- TASK DIRECTIONS
Your answer should be an exact copy of the lines from the one containing "1568x750 pixels. How" through the last line of the records below, without any pictures.

[Screenshot grounding data]

════════════════════

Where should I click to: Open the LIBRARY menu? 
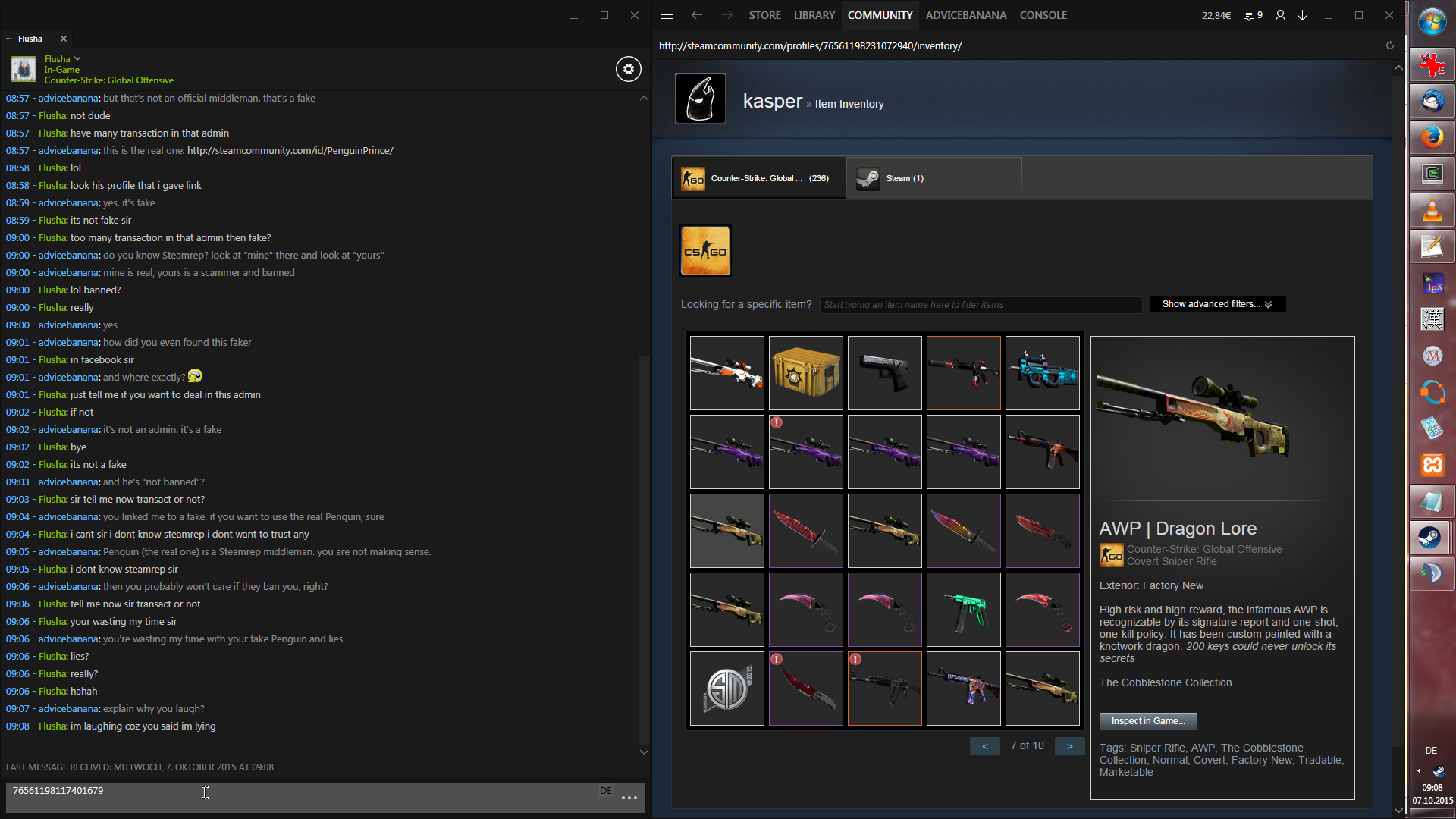coord(814,15)
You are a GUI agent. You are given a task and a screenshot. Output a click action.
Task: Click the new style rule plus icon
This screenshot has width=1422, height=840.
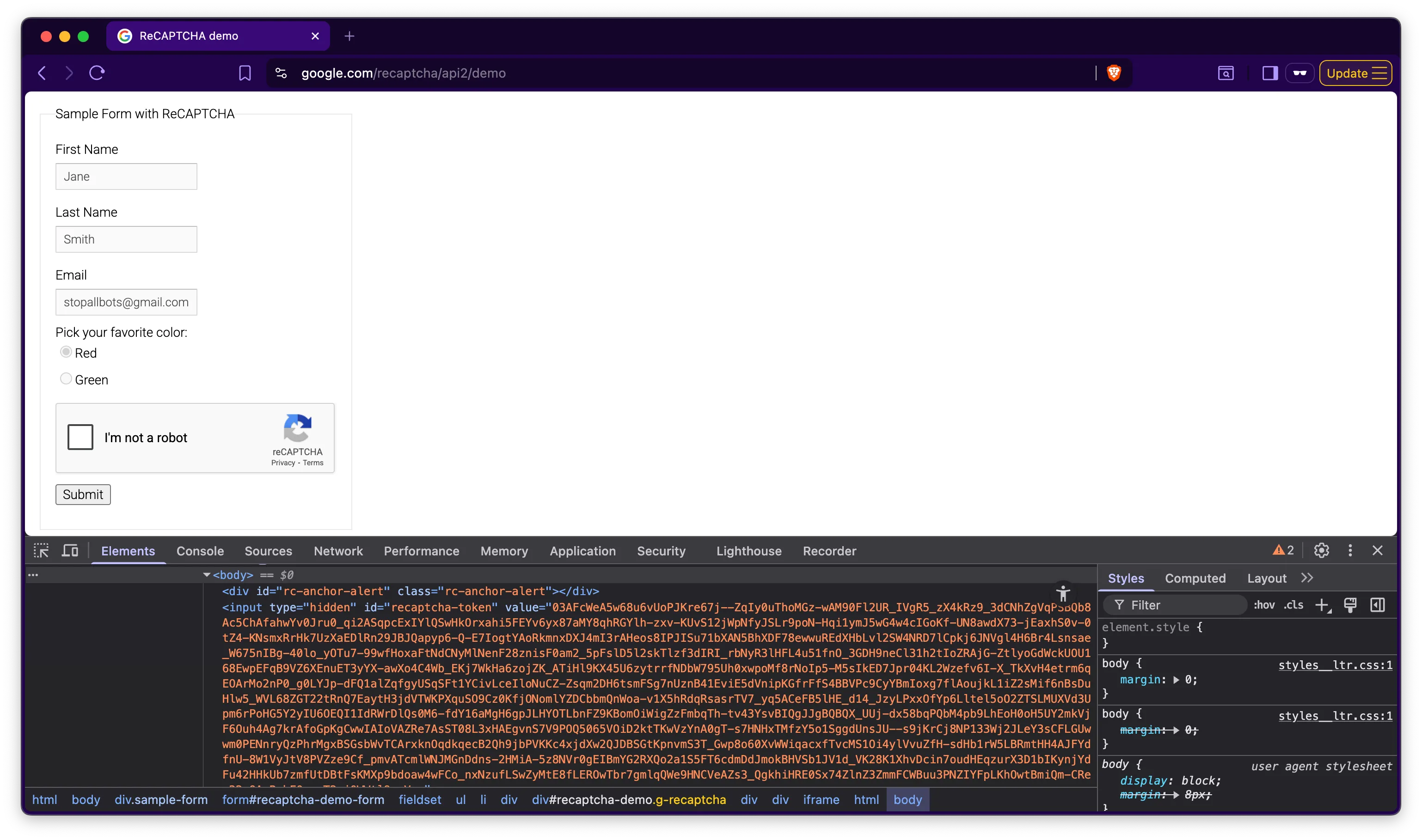coord(1322,605)
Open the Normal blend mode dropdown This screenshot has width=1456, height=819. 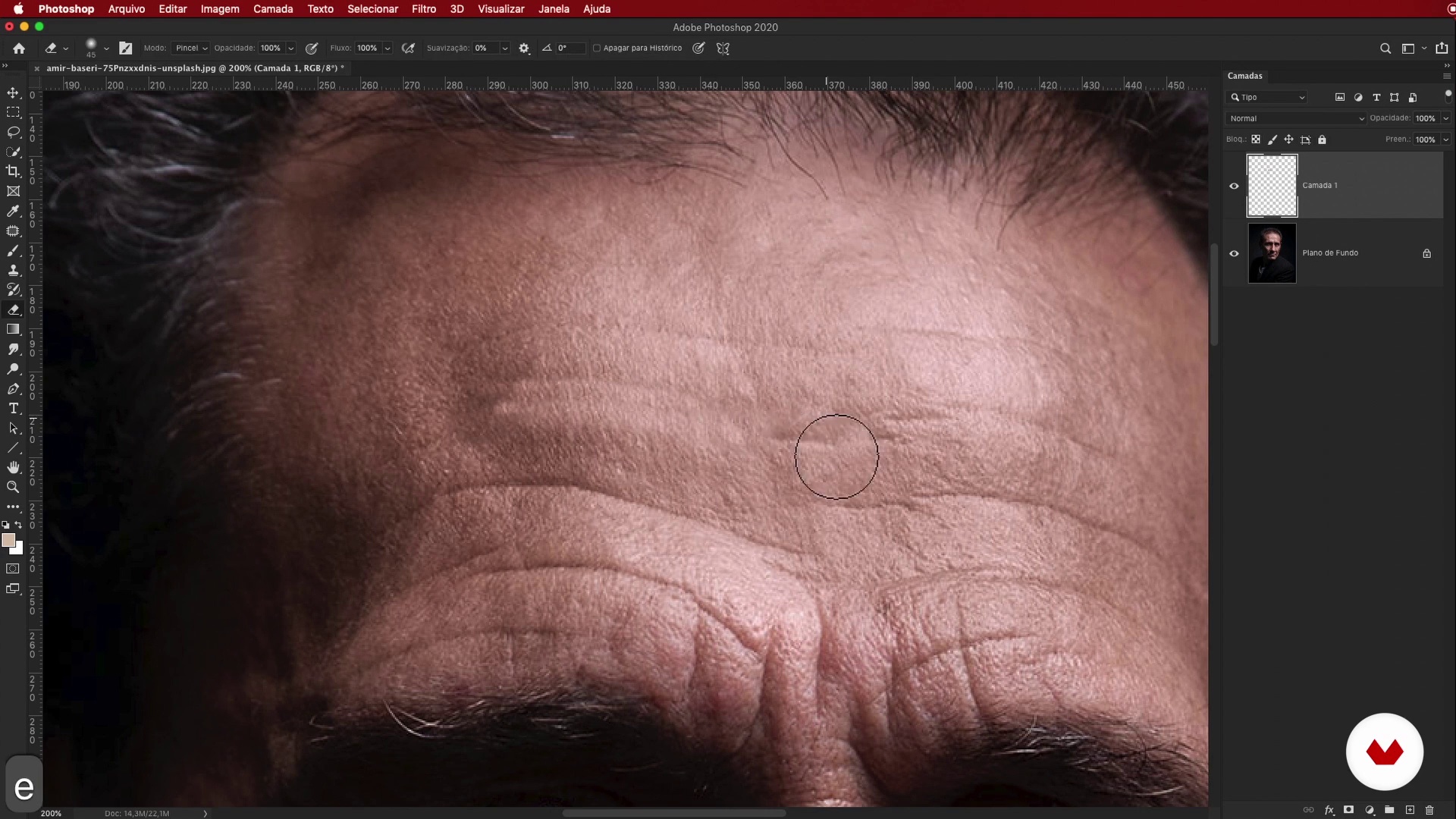[1295, 118]
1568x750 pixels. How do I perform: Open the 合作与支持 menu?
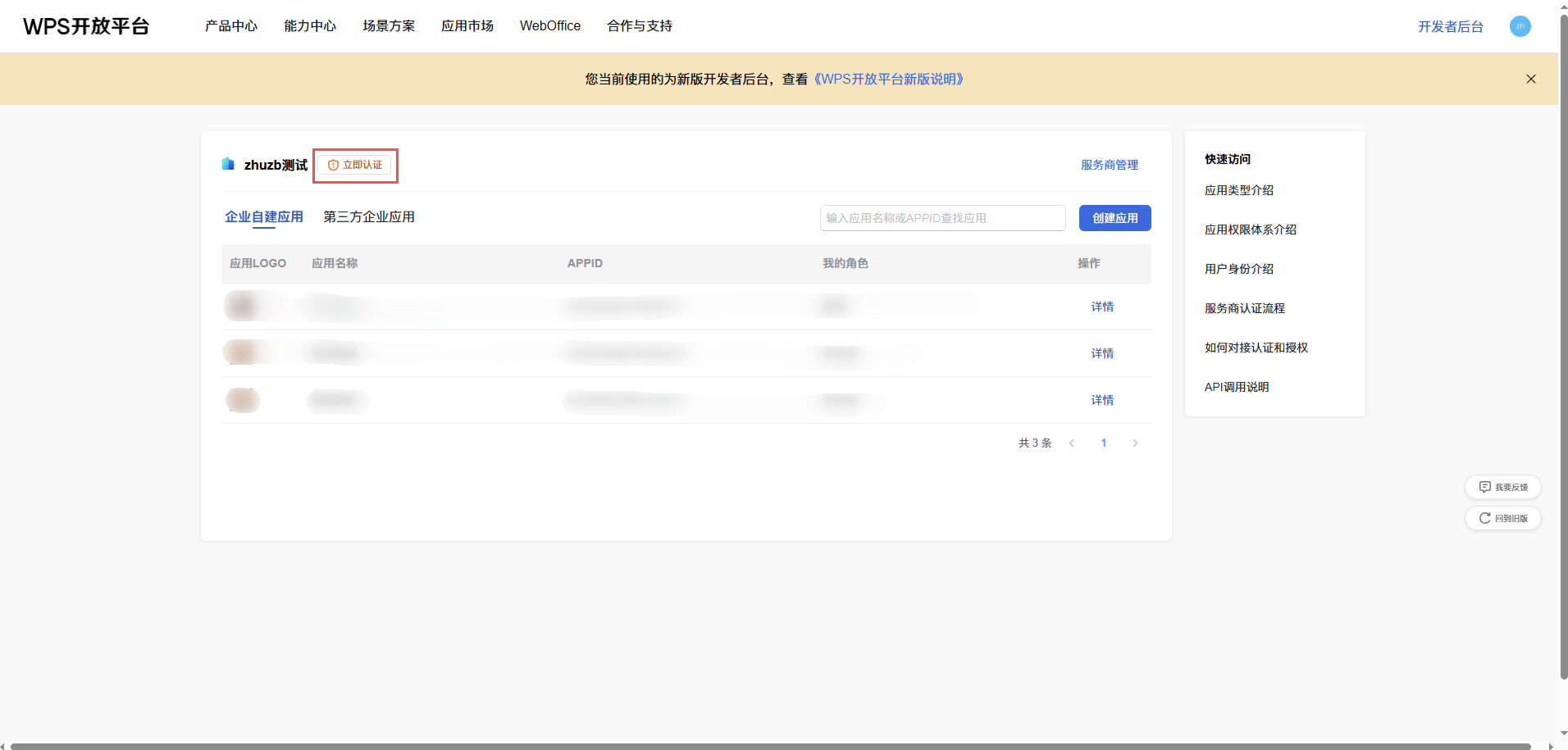(639, 25)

════════════════════

- ANSWER SPACE
1568x750 pixels. How do I perform: Open the 合作与支持 menu?
(639, 25)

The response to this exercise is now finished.